Man kann sich nicht vorstellen, dass dabei Nachbarschaftskontakte blühen, bei Gartenpartys Schampus schäumt und junge Frauen in einen Pool gestupst werden (Männerfantasie!). Alles wirkt mit einem profanen Ernst imprägniert. Spazieren geht hier ohnehin niemand. Wenn man eine Stunde herumstreunt, begegnet man einem Paketfahrer, einem Arbeiter, der eine Hecke stutzt, und dem Laster einer Entrümpelungsfirma.
Richtig, einige der einfacheren alten Häuser werden gerade geräumt, da kündigen sich Baumaßnahmen an. Es hat sogar noch ein paar freie Grundstücke. An drei Rohbauten ruhen die Arbeiten. Es sieht nach Insolvenz oder Firmenpleiten aus.
Da kommt uns wieder jemand entgegen. Er befestigt ein Plakat zur Europawahl an einem Laternenmast. „Reichtum umverteilen, Armut bekämpfen“ steht darauf. Das wird die Bewohner bestimmt nachdenklich stimmen.
Kein Laden, nichts
Dieses Villenquartier ist nicht das Ergebnis einer Stadtflucht, keine Villeggiatura als Gegenmodell urbaner Existenz. Es ist nur ein Als-ob, ein materialisiertes Überbau-Phänomen, wenn man sich von allem ein bisschen mehr leisten kann. Hier wird nicht feudales Landleben inszeniert. Die Architektur gibt keinen Hinweis auf die moralischen und gesellschaftlichen Qualitäten ihrer Bewohner. Die denken wir uns nur aus. Man möchte diese toten Bühnen bespielen, sie mit Handlungen, mit Leuten füllen. Eine Fundgrube für Tatort-Autoren! Hinter diesen Gartenmauern wird irgendwann etwas Befremdliches passieren, das spürt man doch. Wenn man das alles man besichtigen könnte…
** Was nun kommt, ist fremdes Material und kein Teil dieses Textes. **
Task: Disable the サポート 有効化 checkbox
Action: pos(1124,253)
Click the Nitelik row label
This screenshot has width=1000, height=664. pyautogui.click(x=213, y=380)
Unverkennbar ist die Tendenz, dass mit zunehmendem Wohlstand eine Vorliebe für eine archaisierende Bauweise verbunden ist. Ein Herrschaftszeichen wie zur venezianischen Renaissance lässt sich aus dem brav parzellierten Nebeneinander nicht ableiten. Diese Villenarchitektur folgt höchstens einer Ideologie der Sesshaftigkeit, gilt als Besitzstandsanzeige für Grund und Boden, die es zu verteidigen wert ist. Ein dekonstruktivistischer Abweichler hätte es hier schwer. Aber vielleicht würden die redlichen Nachbarn die Neuankömmlinge auch akzeptieren – als willkommene Störenfriede, als Komödianten, die ihre trügerische Zusammengehörigkeit und die trutzige Behauptung ihrer Wohnstätten in Frage stellen. Häuser bauen ist wie Geschichten erzählen. Aber eine Bäckerei fehlt trotzdem.